Although common sense suggests that environmental influences increasingly account for individual differences in behavior as experiences accumulate during the course of life, this hypothesis has not ...previously been tested, in part because of the large sample sizes needed for an adequately powered analysis. Here we show for general cognitive ability that, to the contrary, genetic influence increases with age. The heritability of general cognitive ability increases significantly and linearly from 41% in childhood (9 years) to 55% in adolescence (12 years) and to 66% in young adulthood (17 years) in a sample of 11 000 pairs of twins from four countries, a larger sample than all previous studies combined.

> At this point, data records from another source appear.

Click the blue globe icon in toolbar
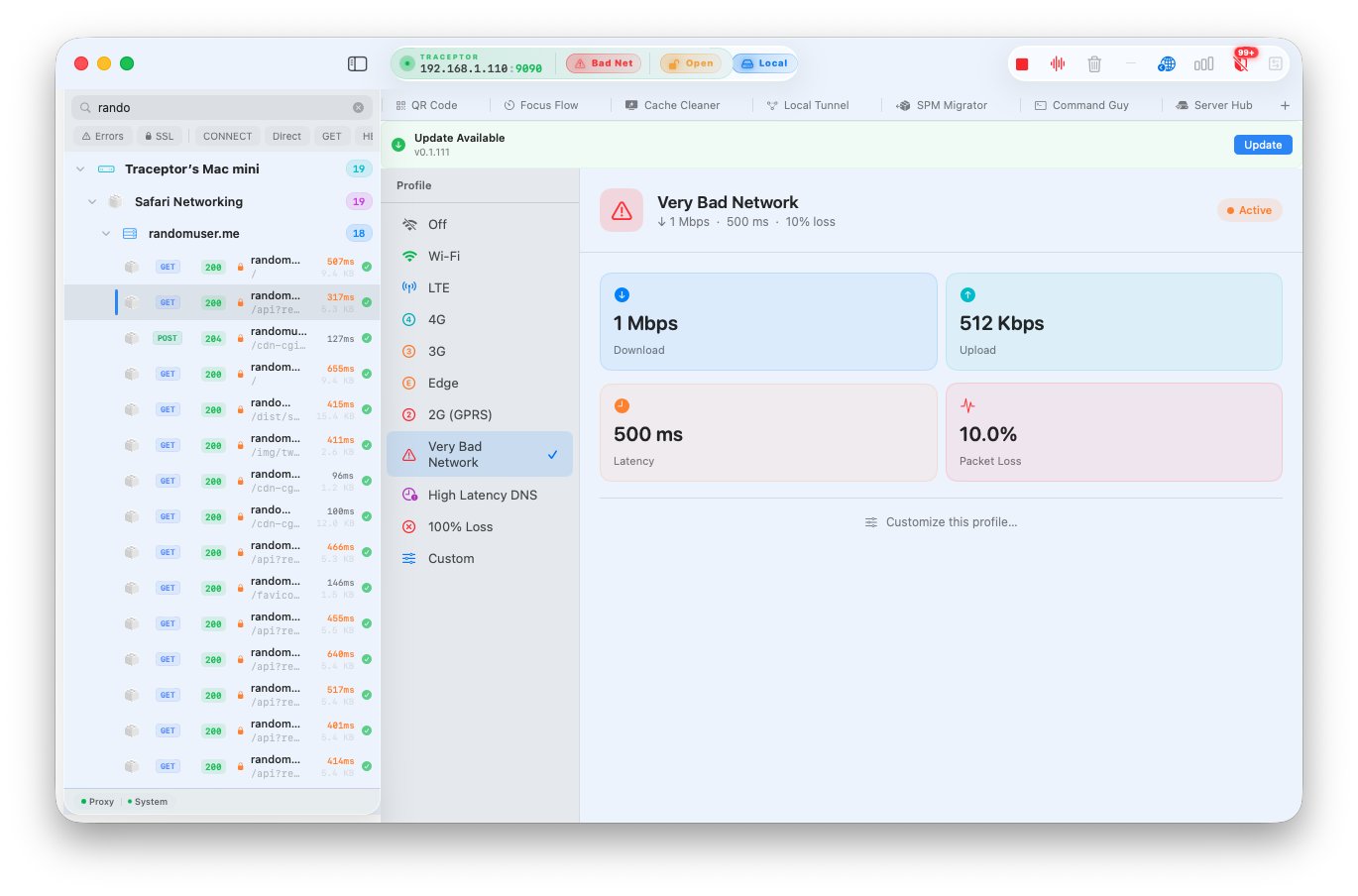Image resolution: width=1358 pixels, height=896 pixels. (x=1167, y=64)
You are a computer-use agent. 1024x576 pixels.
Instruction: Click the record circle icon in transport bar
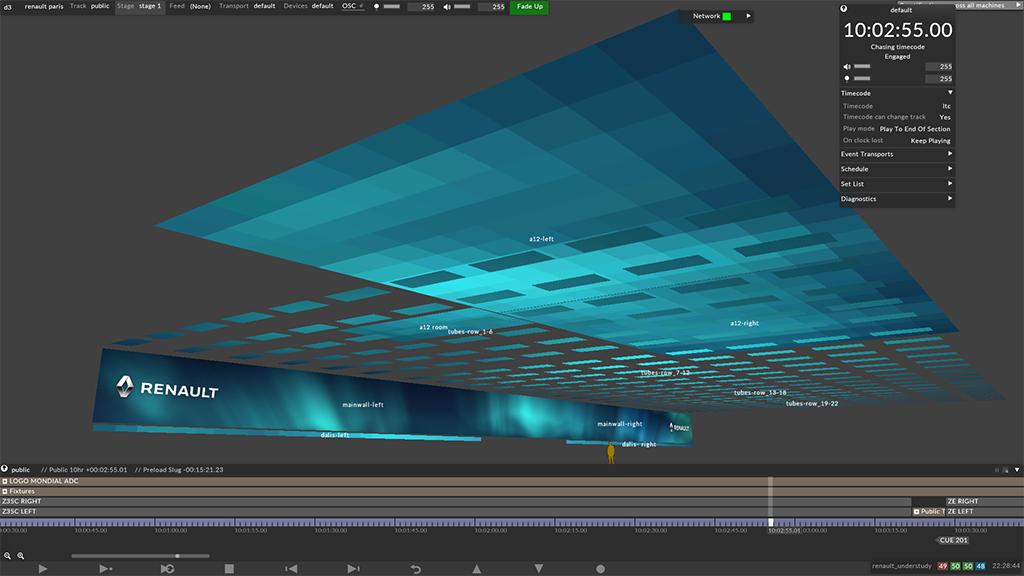point(600,569)
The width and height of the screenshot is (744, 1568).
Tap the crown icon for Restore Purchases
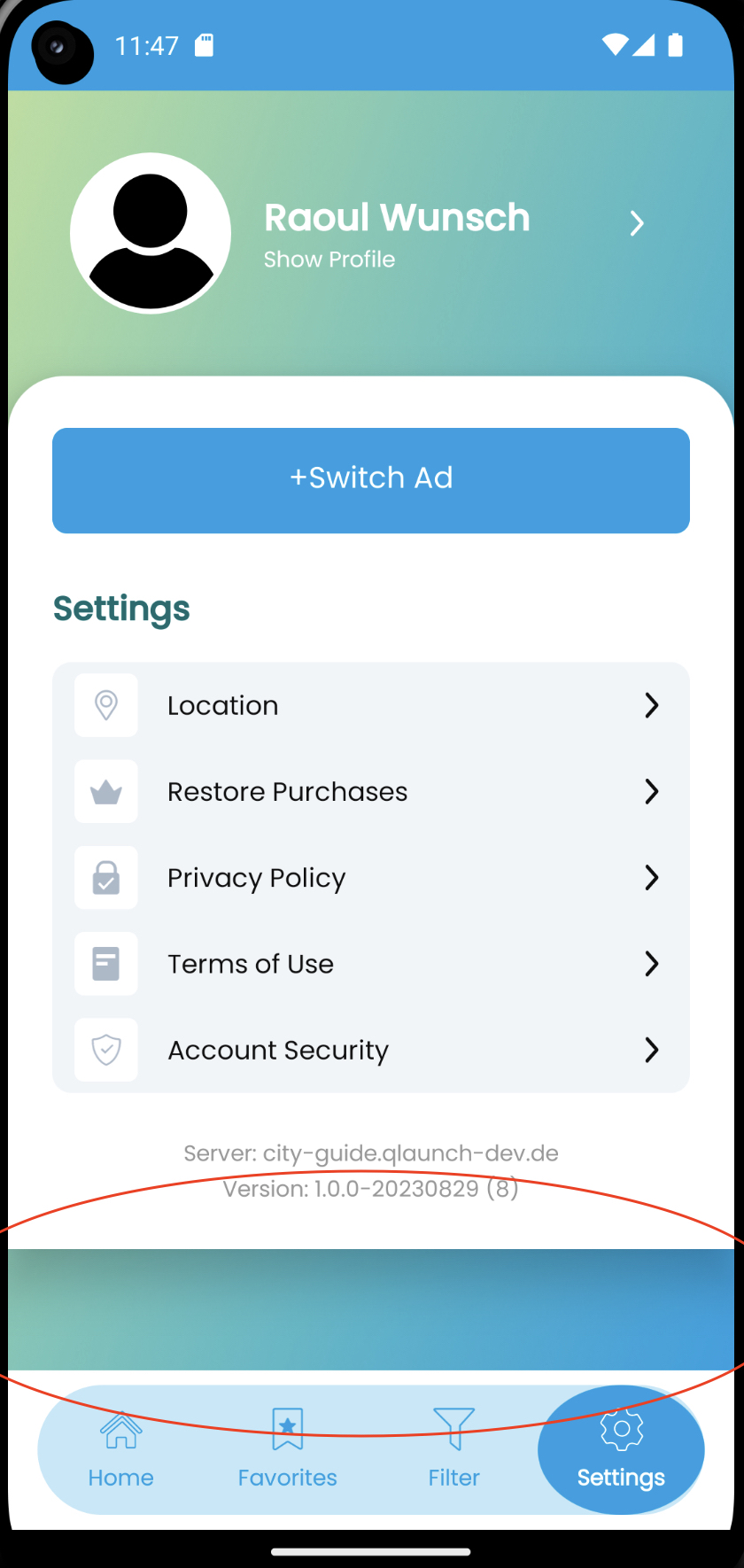[x=106, y=791]
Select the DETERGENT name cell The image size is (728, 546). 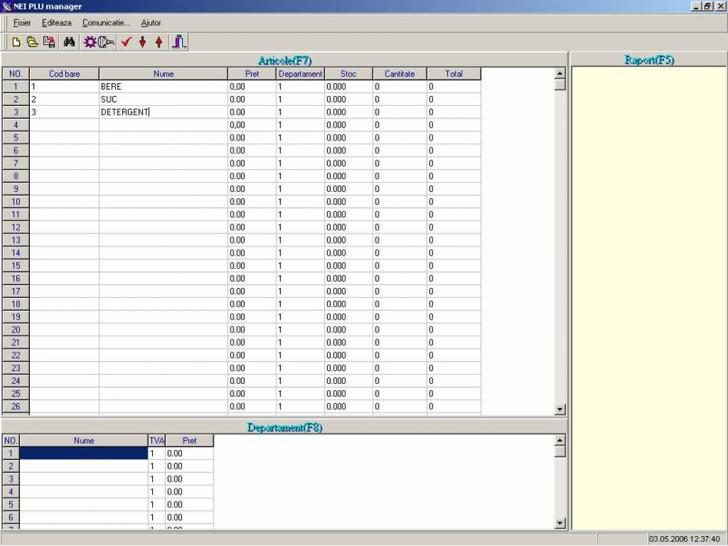[163, 113]
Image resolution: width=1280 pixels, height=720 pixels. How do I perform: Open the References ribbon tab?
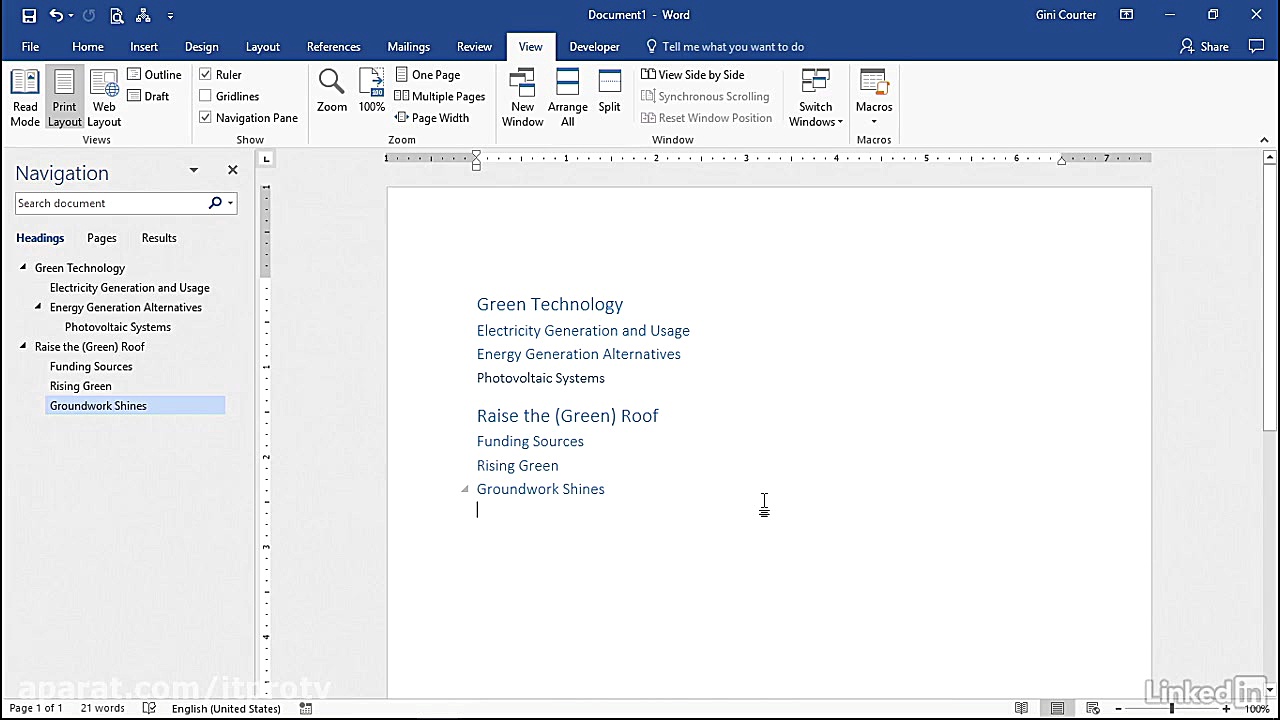[x=333, y=47]
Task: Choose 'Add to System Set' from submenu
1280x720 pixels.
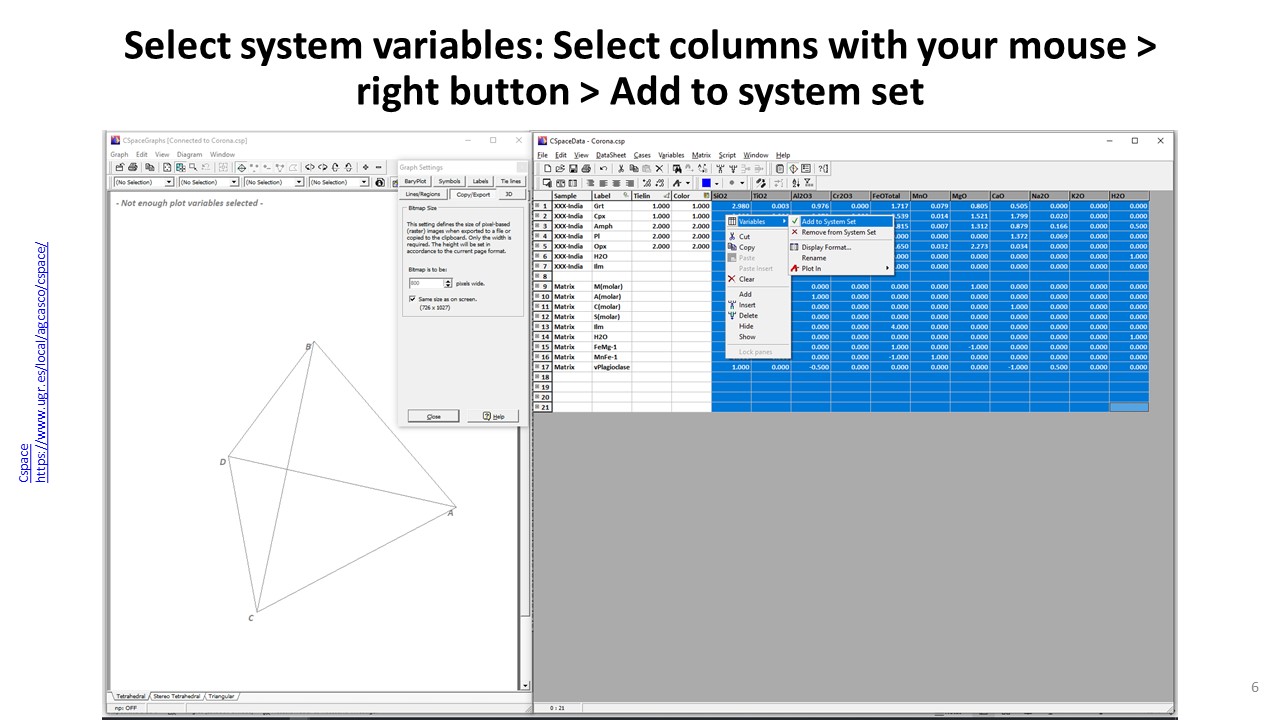Action: pyautogui.click(x=828, y=221)
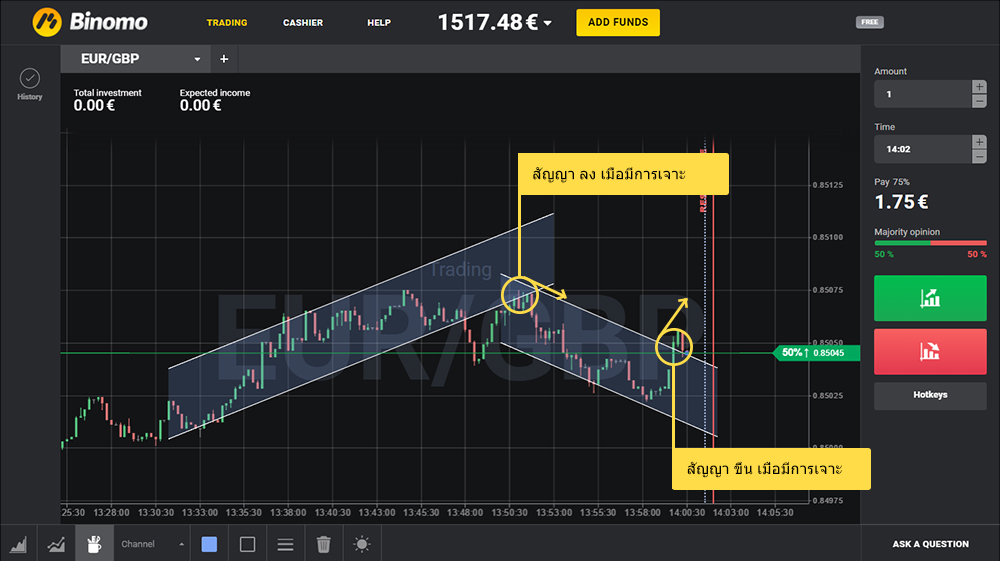Image resolution: width=1000 pixels, height=561 pixels.
Task: Click the red down trade button
Action: point(930,351)
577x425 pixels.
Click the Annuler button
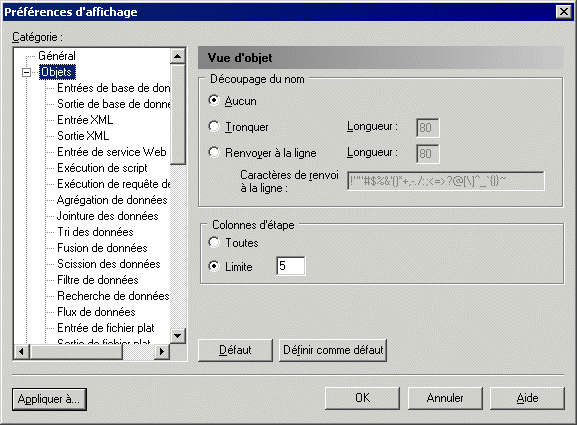[445, 398]
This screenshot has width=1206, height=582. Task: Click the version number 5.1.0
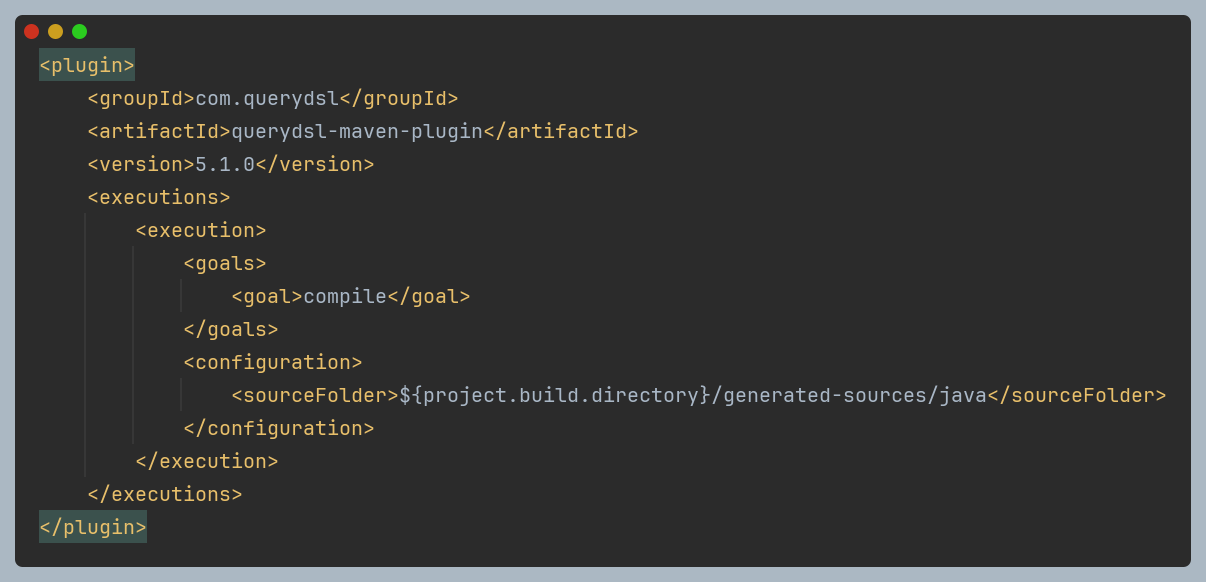coord(225,164)
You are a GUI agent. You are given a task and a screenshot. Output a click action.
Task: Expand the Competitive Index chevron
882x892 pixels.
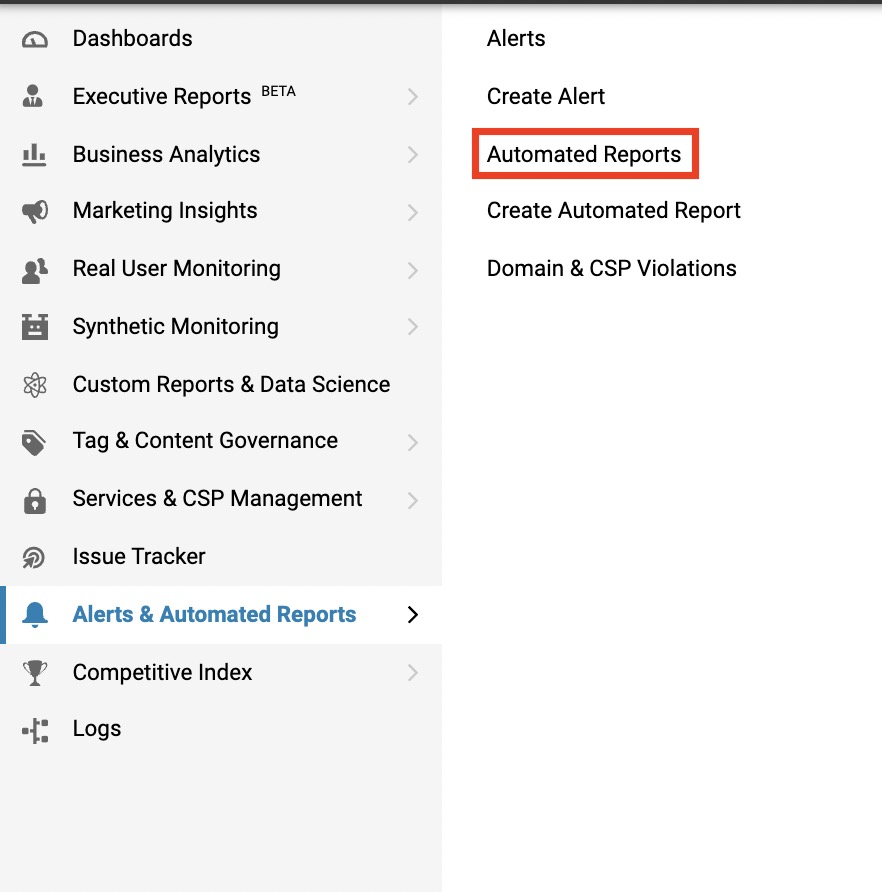point(413,672)
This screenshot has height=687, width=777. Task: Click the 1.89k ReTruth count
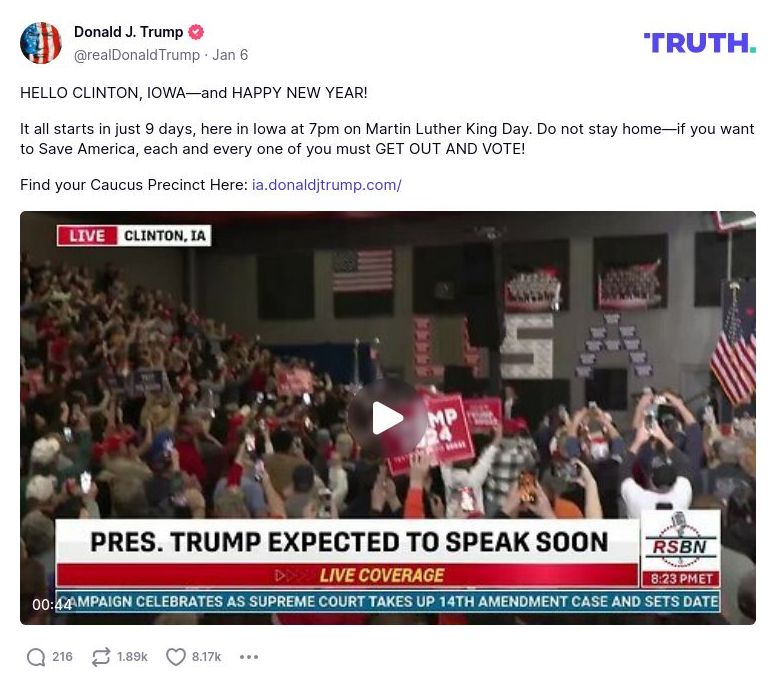[132, 657]
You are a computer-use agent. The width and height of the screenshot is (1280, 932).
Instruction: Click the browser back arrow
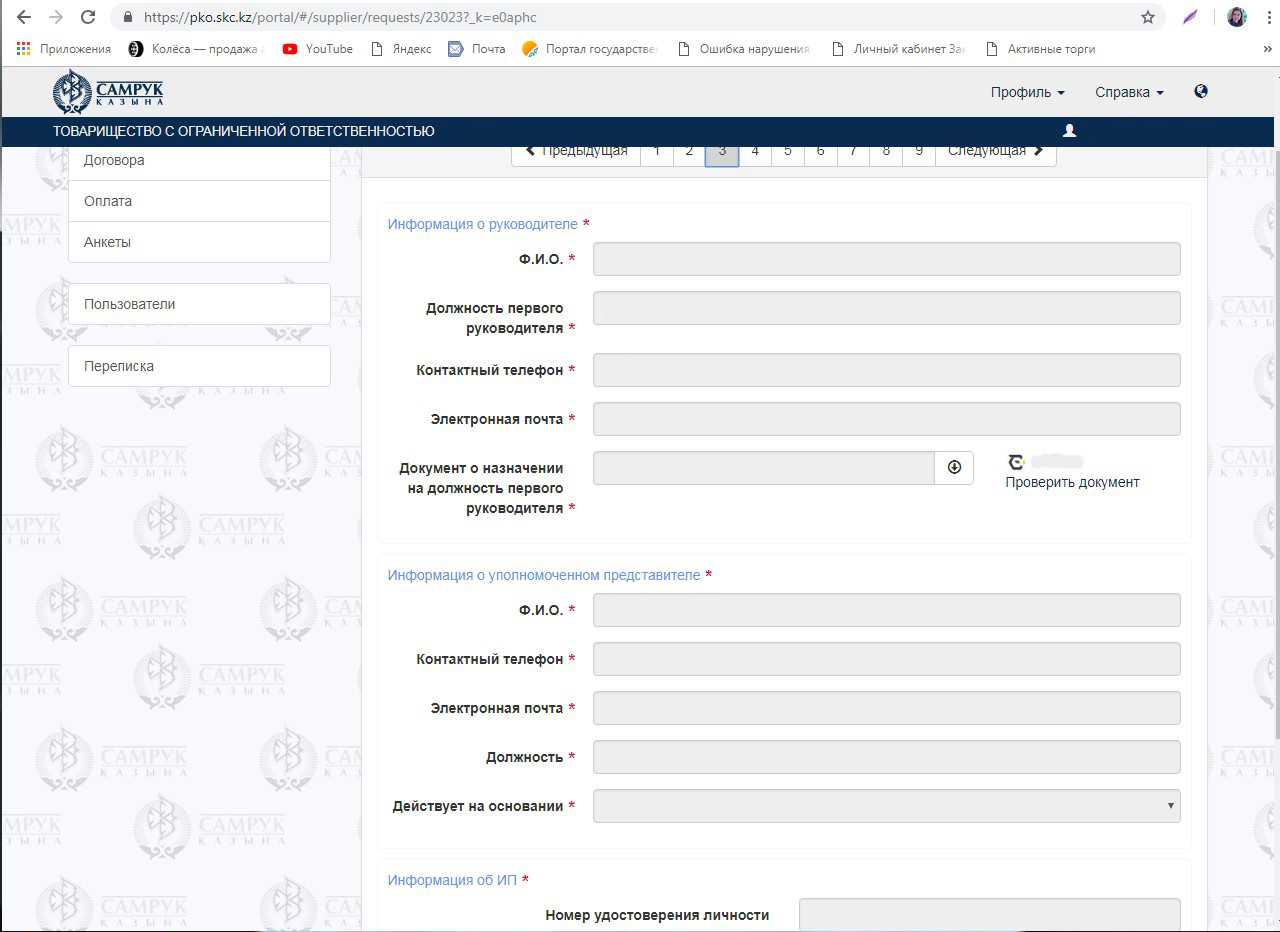click(24, 17)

In addition to its far-reaching implications for neuroscience and molecular genetics, this finding suggests new ways of thinking about the interface between nature and nurture during the school years. Why, despite life's 'slings and arrows of outrageous fortune', do genetically driven differences increasingly account for differences in general cognitive ability? We suggest that the answer lies with genotype-environment correlation: as children grow up, they increasingly select, modify and even create their own experiences in part based on their genetic propensities.